__Aim of the exercise__. Check every line of the data and copy the ones where "computer" appears.

[Collected data]
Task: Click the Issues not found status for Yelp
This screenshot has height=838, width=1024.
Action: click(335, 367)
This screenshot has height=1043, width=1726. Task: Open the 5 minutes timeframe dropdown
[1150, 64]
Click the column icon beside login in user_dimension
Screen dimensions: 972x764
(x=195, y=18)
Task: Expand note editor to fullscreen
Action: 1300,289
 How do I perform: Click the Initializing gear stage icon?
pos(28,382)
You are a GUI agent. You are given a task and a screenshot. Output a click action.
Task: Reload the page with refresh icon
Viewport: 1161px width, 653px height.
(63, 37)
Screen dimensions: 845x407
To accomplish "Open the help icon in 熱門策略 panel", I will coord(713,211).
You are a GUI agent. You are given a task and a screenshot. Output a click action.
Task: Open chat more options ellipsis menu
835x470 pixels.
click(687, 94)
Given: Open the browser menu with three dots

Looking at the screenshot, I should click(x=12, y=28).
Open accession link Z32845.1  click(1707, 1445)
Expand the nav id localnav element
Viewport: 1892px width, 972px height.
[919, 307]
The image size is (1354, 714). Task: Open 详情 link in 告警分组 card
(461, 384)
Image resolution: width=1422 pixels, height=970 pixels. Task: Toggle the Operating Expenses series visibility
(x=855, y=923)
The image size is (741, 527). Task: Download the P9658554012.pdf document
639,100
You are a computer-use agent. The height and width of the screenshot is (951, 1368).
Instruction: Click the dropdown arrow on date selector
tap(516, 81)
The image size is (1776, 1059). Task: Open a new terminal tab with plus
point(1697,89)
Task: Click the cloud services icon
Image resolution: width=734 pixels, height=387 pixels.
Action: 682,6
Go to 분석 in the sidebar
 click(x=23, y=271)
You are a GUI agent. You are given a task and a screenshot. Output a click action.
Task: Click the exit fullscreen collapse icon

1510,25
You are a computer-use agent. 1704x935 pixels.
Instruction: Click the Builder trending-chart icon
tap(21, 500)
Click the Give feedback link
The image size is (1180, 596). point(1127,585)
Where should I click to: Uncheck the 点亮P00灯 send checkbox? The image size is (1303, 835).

__Reply__.
You are a computer-use agent. The height and width of the screenshot is (951, 1368).
You are a computer-use agent. 1704x935 pixels.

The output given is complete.